Warner Music Group Proceeds with IPO, Reflecting a Re-Stabilization of the Music Industry: Business Casual

 

At one time, the compact disc (CD) was so popular, so profitable that the music industry couldn’t imagine life without it…until it had to. A disruption nobody had foreseen, advances in technology are to blame for the death of the music industry’s biggest money-spinner. Spawned by file-sharing via Napster and Limewire and the launch of the mp3 at the turn of the millennium, CD sales nearly halved between 2000 and 2007, which is when smartphones and the first music streaming services surfaced to put the final nail in the compact disc’s round coffin. Unfortunately, with the downfall of the CD came a breakdown in the music industry, shifting the balance of power in favor of consumers and platform owners, resulting in a commensurate fall in revenues for the music sector.
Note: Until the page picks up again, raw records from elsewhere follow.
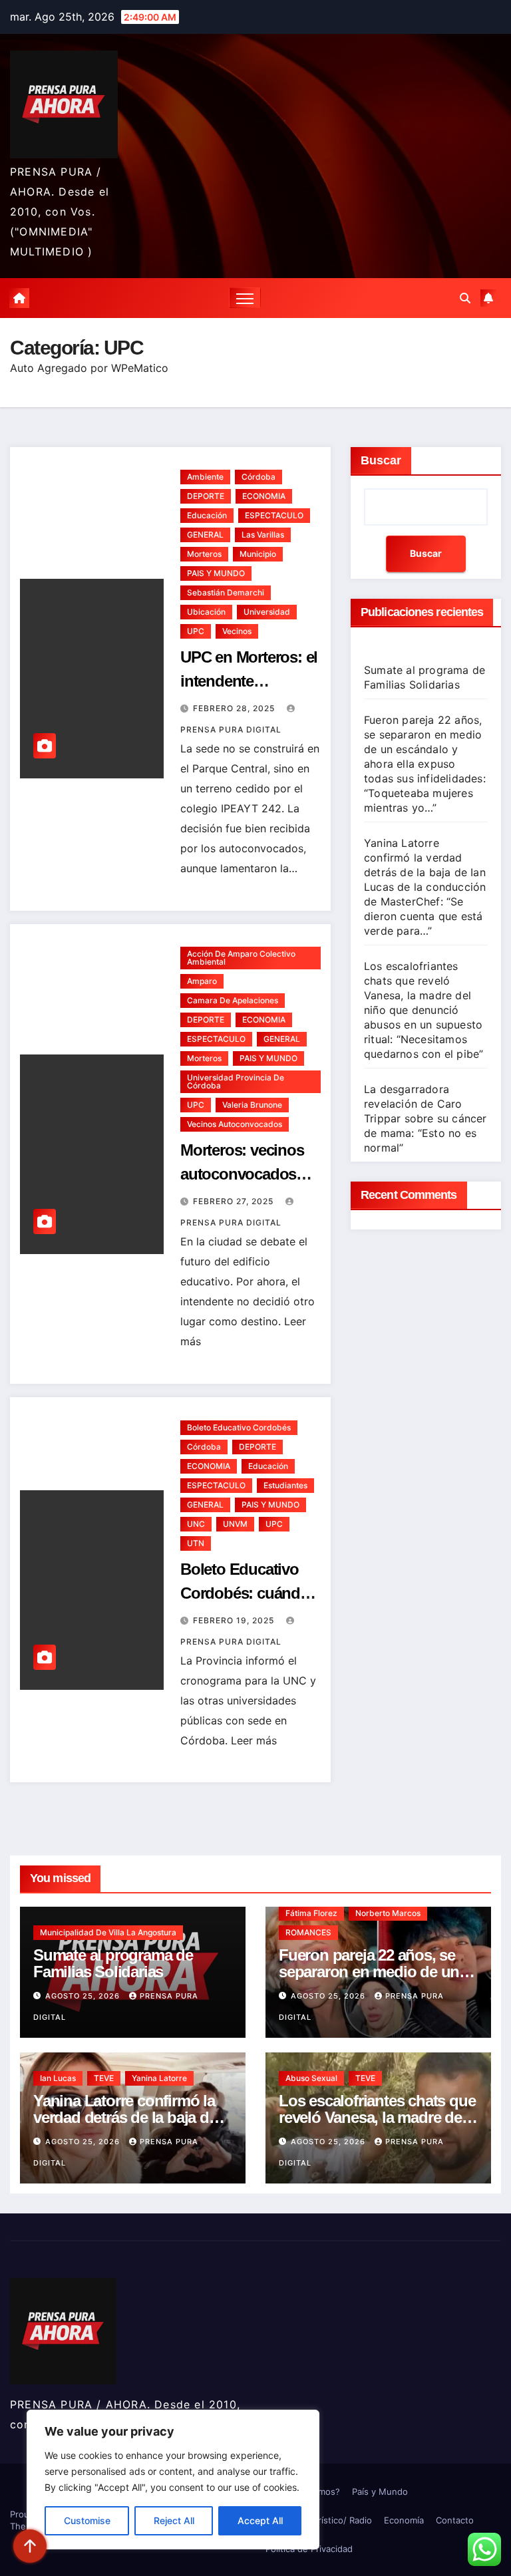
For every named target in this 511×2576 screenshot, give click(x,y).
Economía (404, 2520)
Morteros (204, 554)
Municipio (258, 554)
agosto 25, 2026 (83, 1996)
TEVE (104, 2078)
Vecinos (237, 631)
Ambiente (205, 477)
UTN (195, 1543)
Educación (207, 515)
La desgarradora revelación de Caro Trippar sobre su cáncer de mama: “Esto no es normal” (425, 1118)
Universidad (267, 612)
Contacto (455, 2520)
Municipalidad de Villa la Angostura (108, 1932)
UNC (196, 1524)
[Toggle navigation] (245, 297)
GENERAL (205, 535)
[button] (465, 298)
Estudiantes (285, 1485)
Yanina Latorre (159, 2078)
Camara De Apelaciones (232, 1000)
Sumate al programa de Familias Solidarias (113, 1963)
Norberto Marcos (388, 1913)
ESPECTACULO (274, 515)
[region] (173, 2479)
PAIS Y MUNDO (216, 573)
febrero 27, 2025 (234, 1201)
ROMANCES (308, 1932)
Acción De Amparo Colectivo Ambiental (241, 958)
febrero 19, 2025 (235, 1620)
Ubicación (206, 612)
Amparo (202, 981)
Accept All (260, 2520)
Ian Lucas (58, 2078)
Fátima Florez (311, 1913)
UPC (195, 631)
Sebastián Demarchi (225, 592)
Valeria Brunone (252, 1105)
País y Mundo (380, 2491)
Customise (87, 2520)
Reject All (174, 2520)
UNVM (235, 1524)
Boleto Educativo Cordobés (239, 1427)
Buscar (381, 460)
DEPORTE (205, 496)
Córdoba (258, 477)
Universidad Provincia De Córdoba (235, 1081)
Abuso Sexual (311, 2078)
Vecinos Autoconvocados (234, 1124)
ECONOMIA (263, 496)
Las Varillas (263, 535)
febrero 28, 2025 (235, 708)
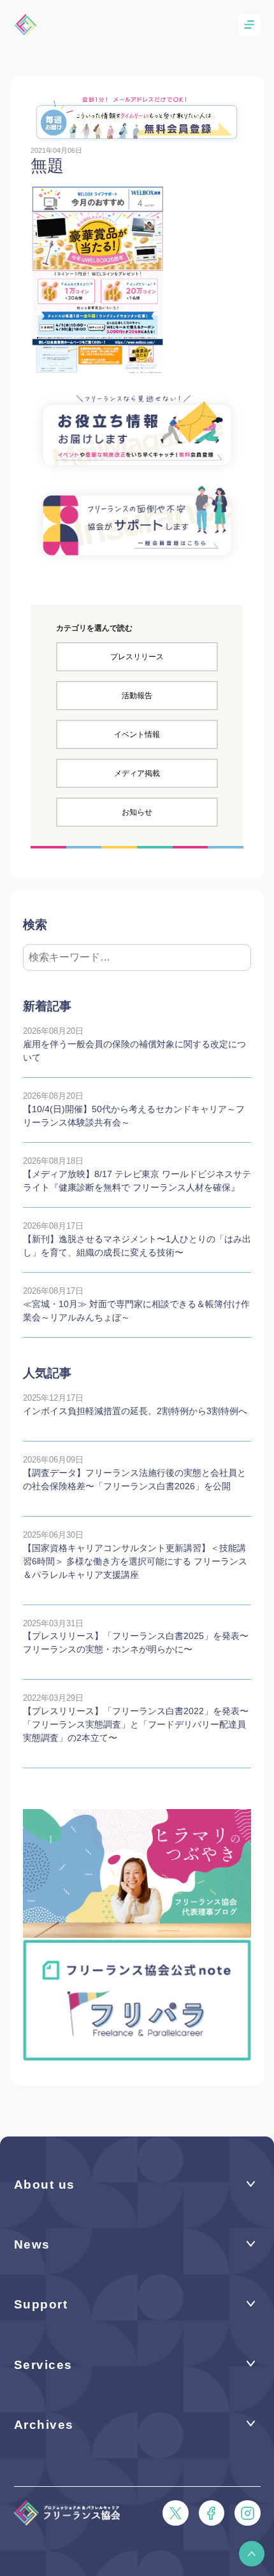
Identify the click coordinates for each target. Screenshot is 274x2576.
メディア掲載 (137, 773)
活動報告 (137, 695)
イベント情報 (137, 734)
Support (41, 2304)
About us (44, 2184)
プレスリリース (137, 656)
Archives (44, 2424)
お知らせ (137, 812)
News (32, 2244)
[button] (251, 2553)
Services (43, 2365)
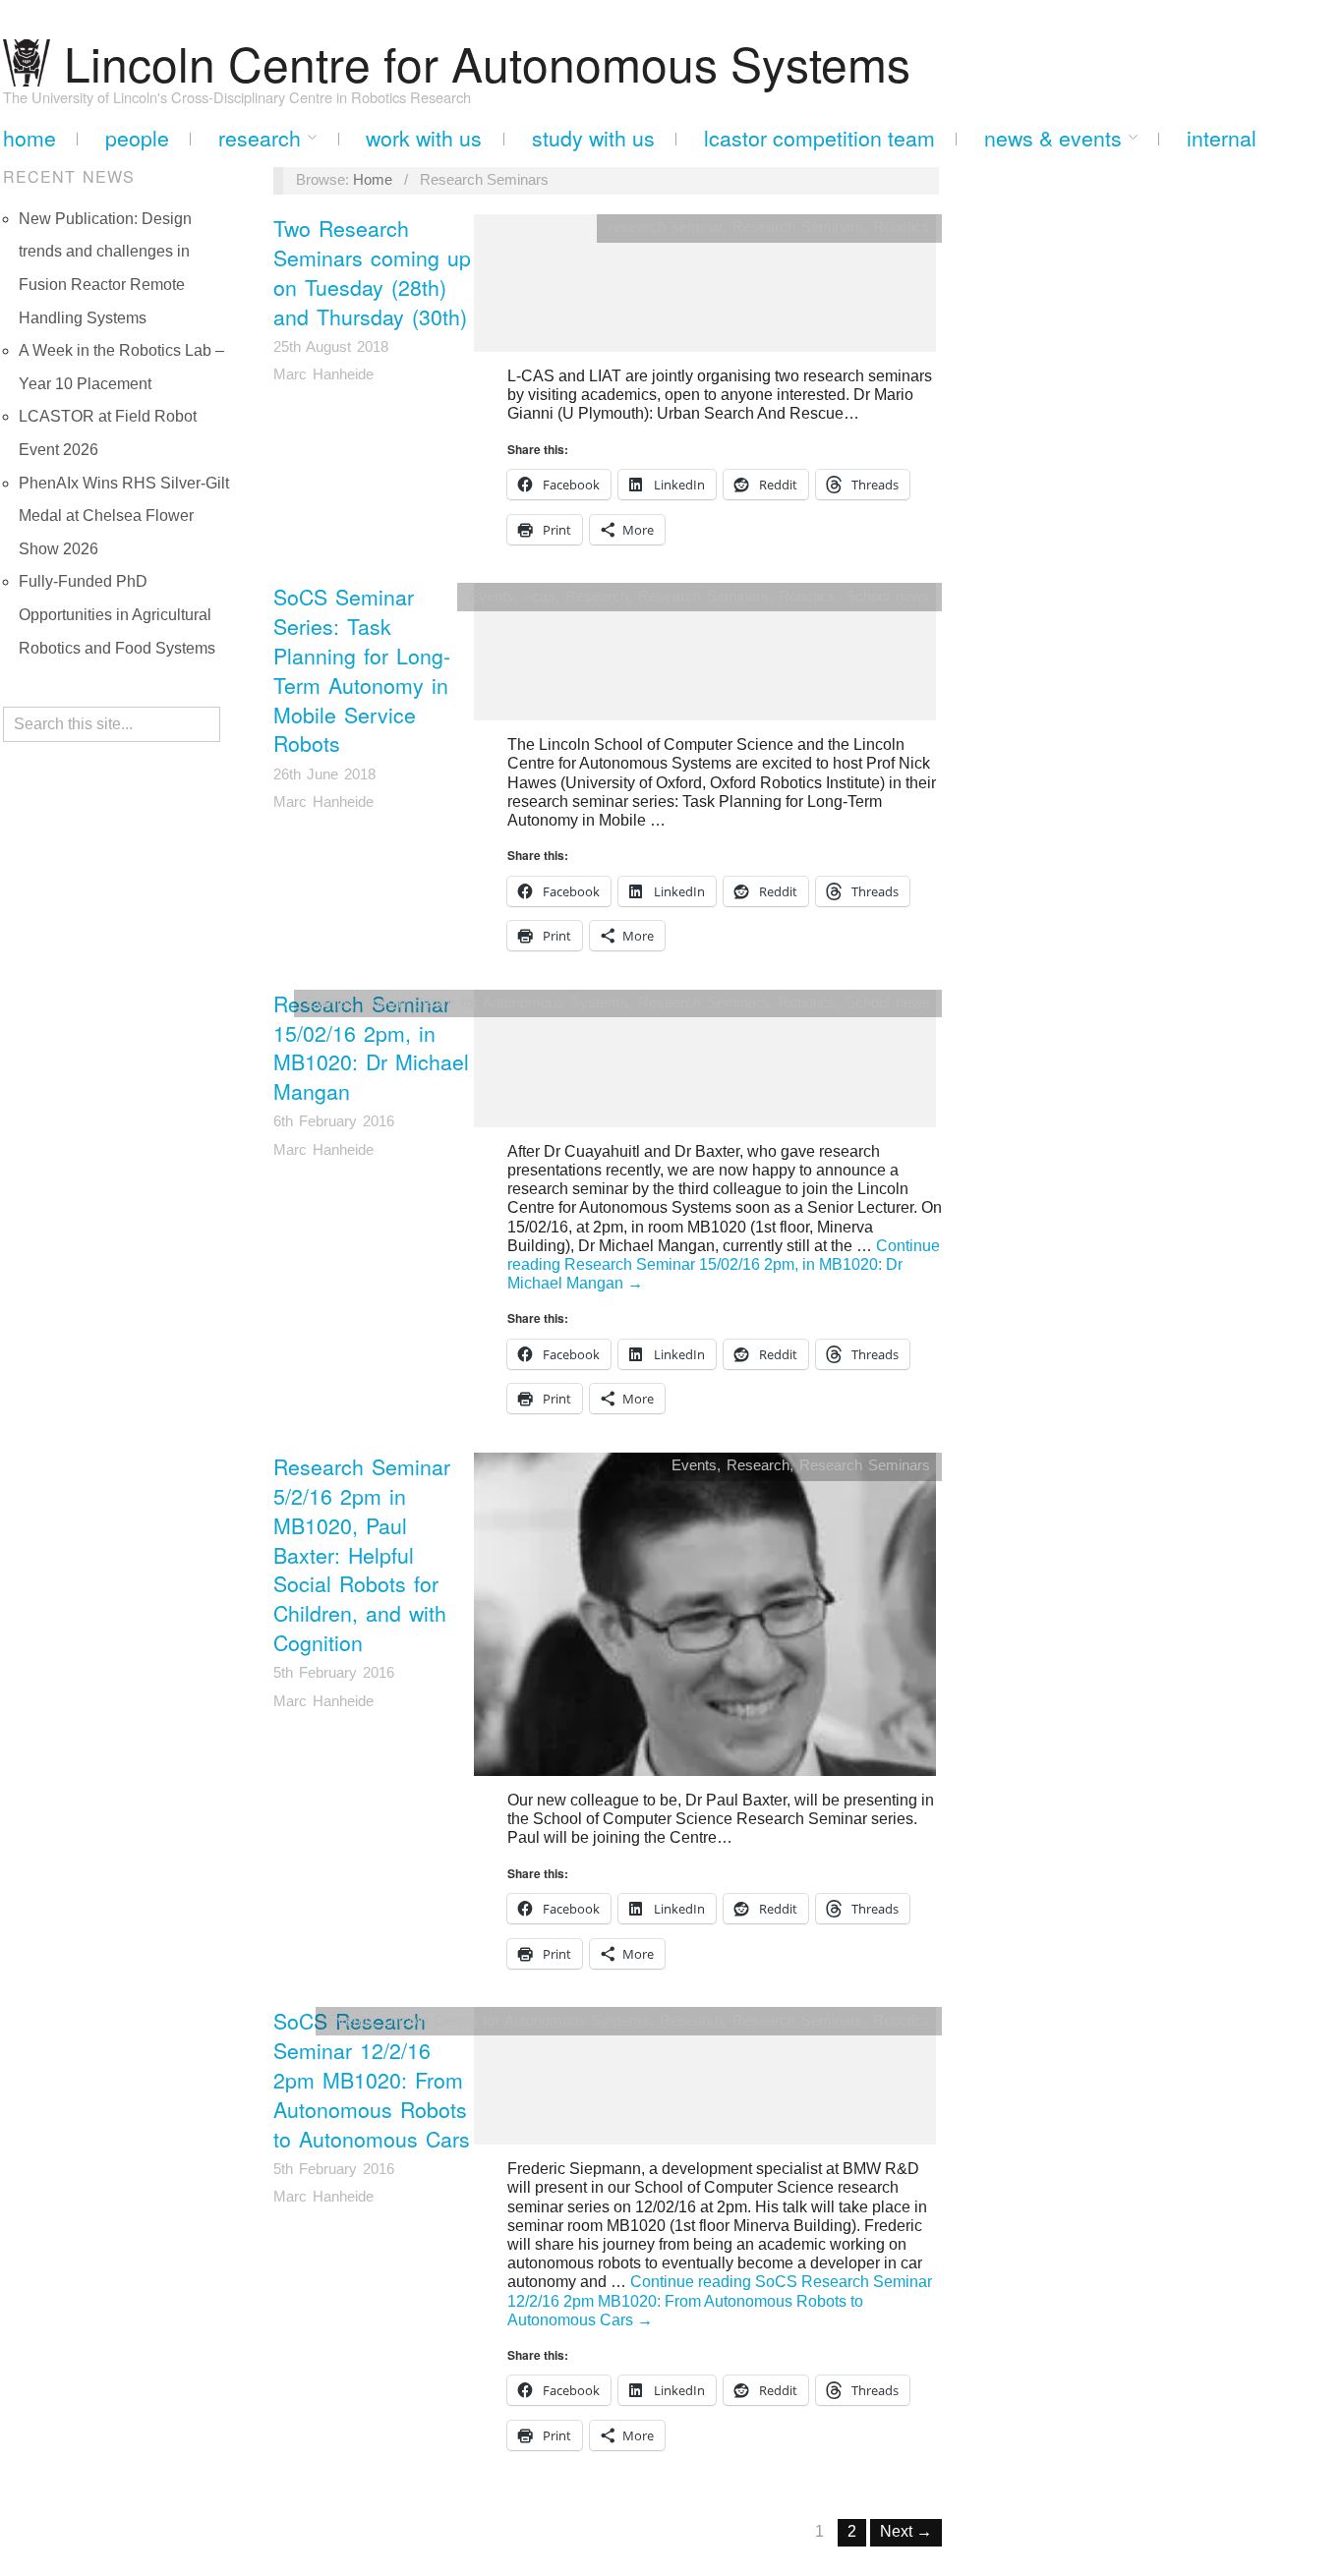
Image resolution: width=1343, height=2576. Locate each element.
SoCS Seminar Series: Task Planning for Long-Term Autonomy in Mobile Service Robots (361, 670)
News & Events (1053, 138)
However, after an 11- year slump, the music industry is on the rise once again, notching double digit annual growth since 2016, with 2018 revenues up 13% year on year. The reason: music streaming platforms—a medium that barely registered as a source of income a decade ago! Now, accounting for nearly 80% of retail sales revenues in the U.S., streaming has been a boon for the industry, resulting in $20.2 billion in revenue in 2019, up from $14 billion in 2014. With that said, Warner Music Group’s plan to go public, with an initial public offering valuing the company at $13.3 billion, reflects a revitalized industry. And on this snippet of Business Casual, hosts Daniel Litwin and Tyler Kern break down Warner’s business strategy, consumer listening habits, digital streaming platforms, and the overall economics of the music industry.